> [Supplied passage]
================================

By SARA DONNELLY  |  January 24, 2007

At the beginning of my week of living local, the temperature plummeted from a spring-like 40 degrees to a frozen-tundra 10. I said goodbye to my car keys; pulled on a pair of long-johns (local), jeans (away), and my only bulky sweater (away); and stomped into the hiking boots (local) that last saw light of day on a trail in the White Mountains. I emptied all of my reporting gear out of my cool but impractical side bag and put it into a very uncool but very practical backpack (away). Localists like Donoghue know that backpacks are essential, especially if you’re planning to be out all day and you’ll need to pick up dinner on the way home. I felt like I was heading out for a hike, and in some ways I was.

================================

> [Problem to work on] Continue the account of a week of living local above, starting right after its last sentence.

(Coordinate data for items)
================================

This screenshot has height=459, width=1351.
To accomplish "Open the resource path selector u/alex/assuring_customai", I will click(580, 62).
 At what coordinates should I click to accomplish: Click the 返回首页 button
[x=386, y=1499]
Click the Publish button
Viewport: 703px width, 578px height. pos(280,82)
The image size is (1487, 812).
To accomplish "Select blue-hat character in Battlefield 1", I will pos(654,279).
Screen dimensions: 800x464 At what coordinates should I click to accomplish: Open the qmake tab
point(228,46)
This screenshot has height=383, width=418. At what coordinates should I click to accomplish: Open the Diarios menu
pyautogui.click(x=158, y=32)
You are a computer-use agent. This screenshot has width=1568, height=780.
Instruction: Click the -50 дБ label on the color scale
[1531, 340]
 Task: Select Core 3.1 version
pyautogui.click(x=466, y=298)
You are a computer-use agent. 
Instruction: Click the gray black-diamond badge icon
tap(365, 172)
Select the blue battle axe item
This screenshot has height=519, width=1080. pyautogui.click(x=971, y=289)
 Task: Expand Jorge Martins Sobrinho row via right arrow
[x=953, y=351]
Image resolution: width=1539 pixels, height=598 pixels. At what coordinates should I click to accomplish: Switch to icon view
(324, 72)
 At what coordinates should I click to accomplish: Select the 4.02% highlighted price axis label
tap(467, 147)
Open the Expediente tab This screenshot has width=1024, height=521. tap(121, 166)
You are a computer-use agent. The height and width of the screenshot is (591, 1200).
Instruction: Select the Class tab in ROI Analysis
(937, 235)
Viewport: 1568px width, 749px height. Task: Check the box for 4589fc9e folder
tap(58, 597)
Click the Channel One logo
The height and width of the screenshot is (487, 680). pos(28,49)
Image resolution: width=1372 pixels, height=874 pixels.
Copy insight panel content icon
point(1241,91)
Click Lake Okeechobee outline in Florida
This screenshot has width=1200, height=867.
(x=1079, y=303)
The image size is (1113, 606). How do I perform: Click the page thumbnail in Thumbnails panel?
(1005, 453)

================================

> [Solved exercise]
Ten-block world

Alex Landry hasn’t been to the mall since March 2006. He leaves the peninsula a handful of times a year. He doesn’t own a car and often manages to stay so local he doesn’t even wander outside of what he calls “the middle.” That means, when we spoke, Landry hadn’t been to the West End or Munjoy Hill in weeks. Landry agreed to meet me at the Phoenix offices on a bitterly cold Tuesday night. He walked. He says cars make him uncomfortable. They’re too cramped and impersonal and “you’re moving so fast you can’t really enjoy the experience.”

He arrived dressed like a businessman from 1950 — he wore a long wool coat, wool pants, and a pale yellow button-down shirt complemented by brown tortoise shell glasses. Only his heavy canvas backpack disrupted his clean Wall Street look.

Landry is in his late 30s and seemed concerned about coming off as a weirdo because of his local lifestyle. While he talked about it, he often interrupted himself midsentence with phrases like, “I don’t want to seem like I’m some crazy person.”

“I’m less idealistic than a lot of people,” he says. “I’m pretty pragmatic. For me, this is the most convenient, pragmatic thing to do.”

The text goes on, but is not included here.